Tujuan Sarekat Islam adalah membangun persaudaraan, persahabatan dan
tolong menolong diantara muslim dan mengembangkan perekonomian rakyat.
Keanggotaan Sarekat Islam terbuka untuk semua lapisan masyarakat muslim. Pada
waktu Sarekat Islam mengajukan diri sebagai Badan Hukum, pada awalnya Gubernur Jendral
Idenburg menolak Badan Hukum hanya diberikannya pada Sarekat Islam lokal.
Walaupun dalam anggaran dasarnya tidak terlihat adanya unsur politik, tapi
dalam kegiatannya Sarekat Islam menaruh perhatian besar terhadap unsur-unsur
politik dan menentang ketidakadilan serta penindasan yang dilakukan oleh
pemerintah kolonial. Artinya Sarekat Islam memiliki jumlah anggota yang banyak
sehingga menimbulkan kekhawatiran pemerintah Belanda.
Seiring dengan perubahan waktu, akhirnya Sarekat Islam Pusat diberikan pengakuan
sebagai Badan Hukum pada bulan Maret tahun 1916. Setelah pemerintah
memperbolehkan berdirinya partai politik, Sarekat Islam berubah menjadi Partai
Politik dan mengirimkan wakilnya ke Volksraad tahun 1917.
Adapun Tokoh-tokoh pendiri pusat Sarekat Islam
dengan pengurus yang terdiri :
1. Haji Samanhudi (Ketua Kehormatan)
Samanhudi lahir di Desa Sondokoro, Karanganyar, Solo.

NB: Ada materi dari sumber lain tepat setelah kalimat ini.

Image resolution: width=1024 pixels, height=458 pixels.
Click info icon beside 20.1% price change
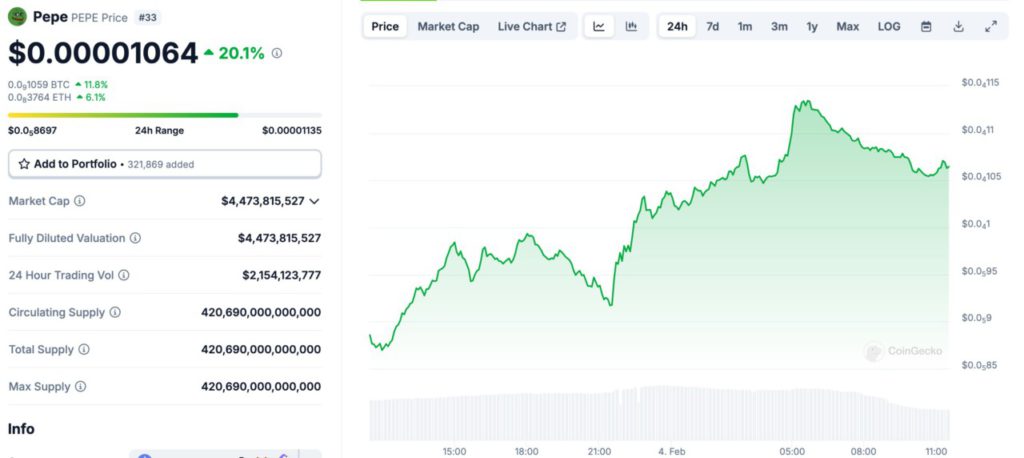coord(277,53)
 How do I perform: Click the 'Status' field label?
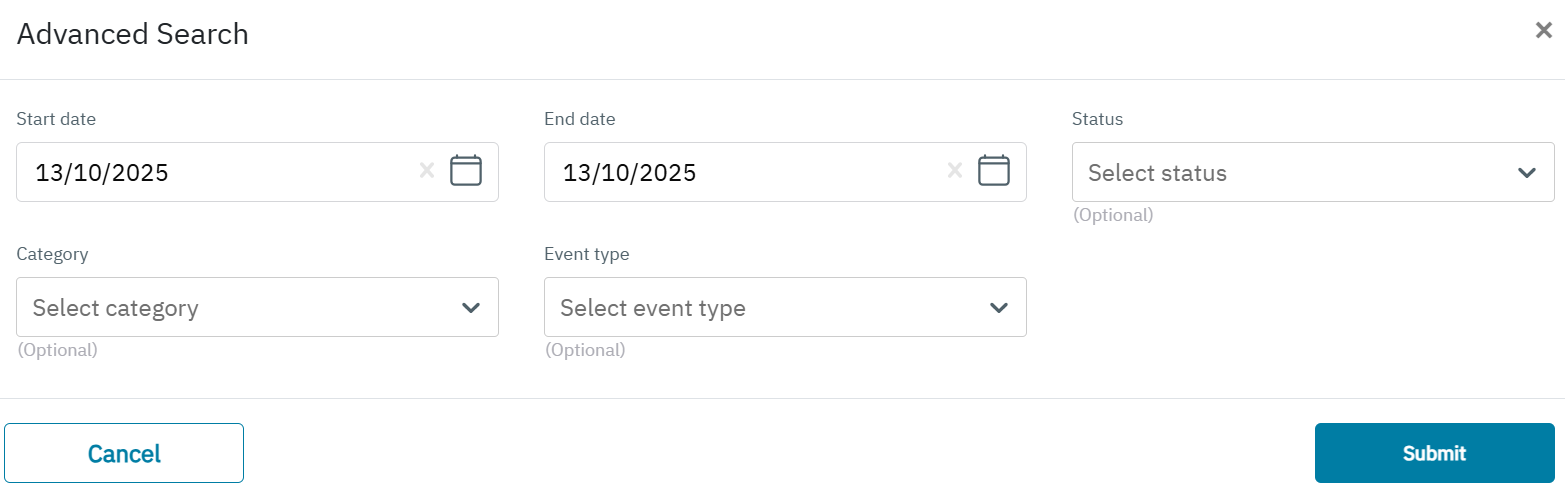[1097, 119]
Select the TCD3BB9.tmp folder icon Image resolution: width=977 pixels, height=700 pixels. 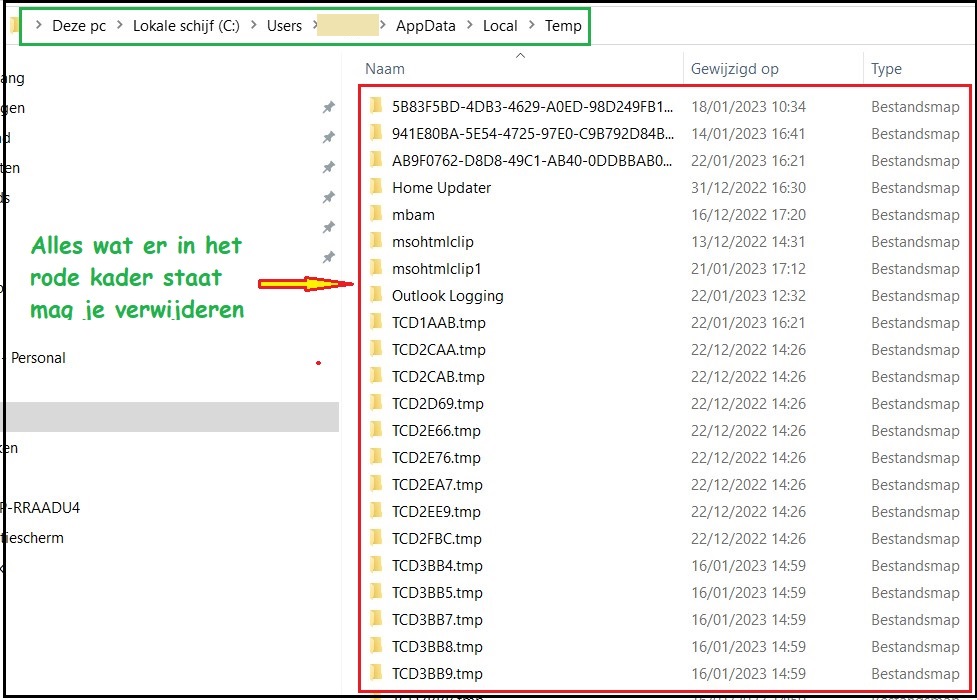click(376, 673)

Sebagai seorang anak
pedagang batik yang bernama Haji Mohammad Zen, H. Samanhudi membantu ayahnya
berdagang batik sampai ia dapat berdiri sendiri dengan membuka perusahaan batik
dalam tahun 1888. Ia berhasil dalam bidang ini sehingga ia dapat membuka cabang
perusahaannya di berbagai kota di pulau Jawa seperti Surabaya, Banyuwangi,
Tulungagung, Bandung dan Parakan. Pada tahun 1904 ia pergi ke Mekkah untuk naik
haji dan kembali pada tahun berikutnya.[3]
2. Umar Said Cokroaminoto
Umar Said Cokroaminoto dilahirkan dengan nama Raden Mas Oemar Said Tjokroaminoto yang kemudian dikenal dengan HOS.

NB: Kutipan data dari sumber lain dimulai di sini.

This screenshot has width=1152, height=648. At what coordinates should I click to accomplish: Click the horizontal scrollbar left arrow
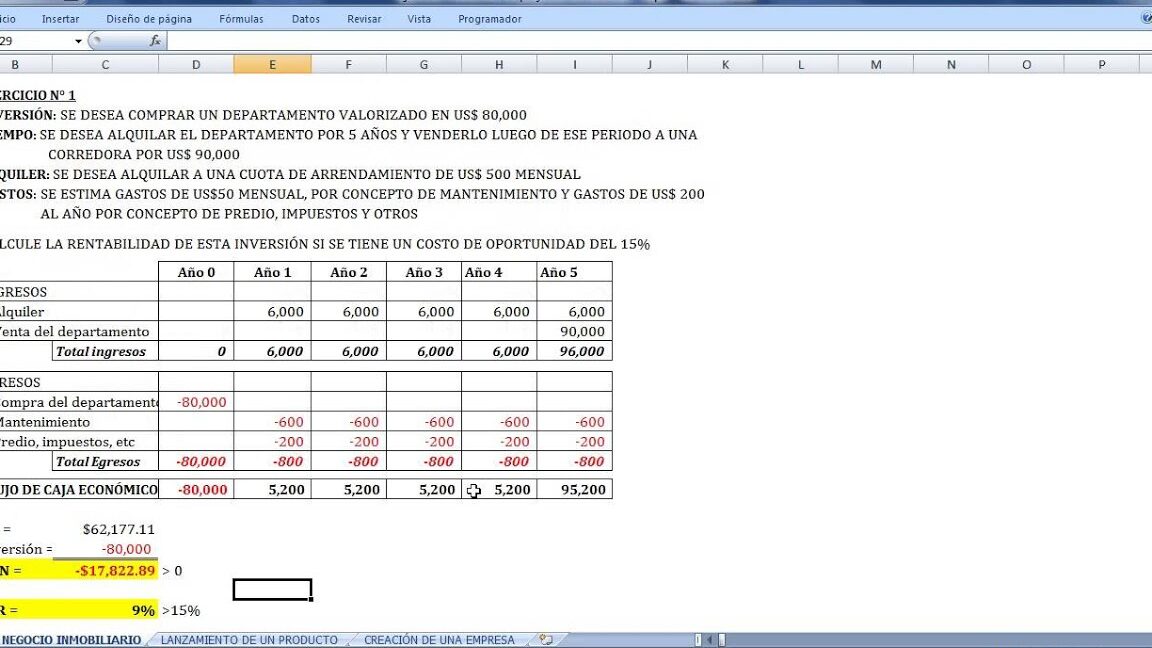point(709,640)
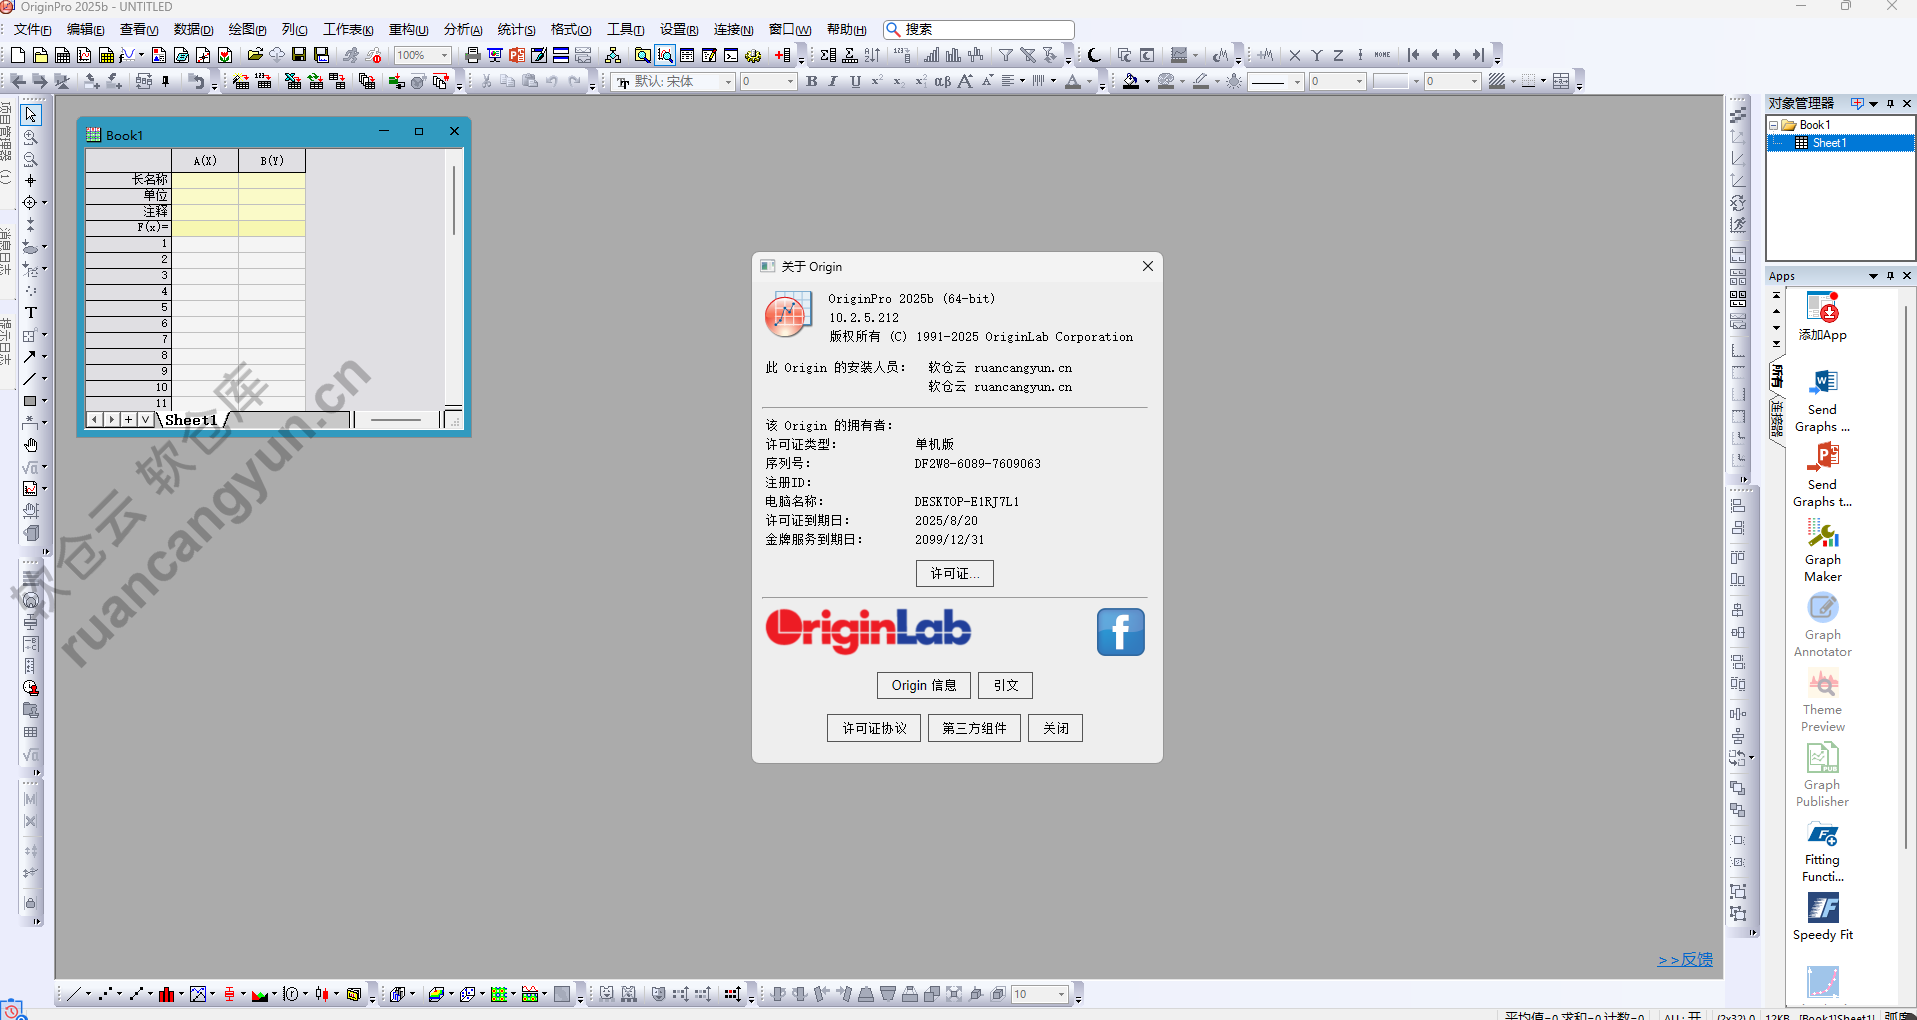Click the 许可证协议 button
This screenshot has height=1020, width=1917.
click(x=874, y=728)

Tjokroaminoto, terlahir dari perpaduan keluarga priyayi yang religius. Beliau lahir di Bakur, Madiun pada tanggal 16
Agustus tahun 1882.[4]
3. Agus Salim
Agus Salim dilahirkan di Kota Gedang, Bukittinggi pada
tanggal 8 Oktober 1884 sebagai seorang anak dari seorang pejabat pemerintah
yang juga berasal dari kalangan bangsawan dan agama. Ayahnya merupakan seorang
jaksa kepala pada Pengadilan Negeri Riau.[5]
4. Abdul Muis
Abdul Muis lahir di Sungai Puar, Bukittinggi pada
tanggal 3 Juli tahun 1878, beliau juga berasal dari keluarga bangsawan yang kuat
beragama.[6]
5. Haji Gunawan
6. Wondoamiseno
7. Sasrokardono
8. Soerjopranoto
9. Alimin Prawirodirejo
10. Semaun
2. Perkembangan
Syarikat Islam
Usaha
dan jasa Cokroaminoto dalam memimpin serikat Islam ialah:
1) Mengangkat
kaum bumiputra menjadi manusia yang sejati dan terhormat. Sebelumnya, para
pelajar sekolah dokter jawa dan rakyat biasa tidak boleh memakai sepatu dan
topi, bahkan tidak boleh memakai setelan (baju jas dan pantalonn sperti orang
belanda). Atas usaha Cokroaminoto, hal itu diubah.
2) Mengajarkan
dan memajukan rakyat dalam soal politik. Waktu itu rakyat dilarang membicarakan
politik. Atas usahnya maka rakyat boleh campur tangan dalam masalah politik.
3) Berusaha
mempersatukan umat Islam Indonesia dengan berkali-kali mengadakan kongres
Al-Islam. Dalam kongres V di Bandung tahun 1929 diputuskan untuk mengirimkan
dua orang utusan ke Mukhtamar Alam Islam di mekah yang diwakili oleh
Cokroaminoto dan K.H Mas Mansur. Dengan demikian, umat Islam di Indonesia dapat
mengadakan hubungan dengan umat Islam dunia.
4) Membela
dan mempertahankan kesucian agma Islam dari penghinaan dan caci maki yang
dilontarkan kepada Islam dan diri Nabi Muhammad SAW. Pada waktu itu banyak
penginaan dan cacian yang dilontarkan kepada Islam, lalu Cokroaminoto
mengerakan umat Islam untuk bangkit dan berdiri dalam mempertahankan kesucian
agma Islam.
5) Menerbitkan
surat kabar Utusan Hindia yang berisikan keluh ksah rakyat serta
hantaman kepada surat kabar yang berisi hinaan terhadap bangsa Indonesia.
6) Mengeluarkan
buku yang berjudul Islam dan Sosialisme yang menerangkan perkara sosialisme
aala Islam menurut teori dan praktek. Disamping itu, buku ini juga membendung
progpaganda sosialisme ala karl mark.
7) Pada
tahun 1929, Cokroaminoto berasama H. Agus Salim menerbitkan harian Fajar Asia,
majalah Al-jihad untuk menolak serangan dan cacian terhadap kesucian agama
Islam dan sebagai spirit untuk membangunkan umat Islam.[7]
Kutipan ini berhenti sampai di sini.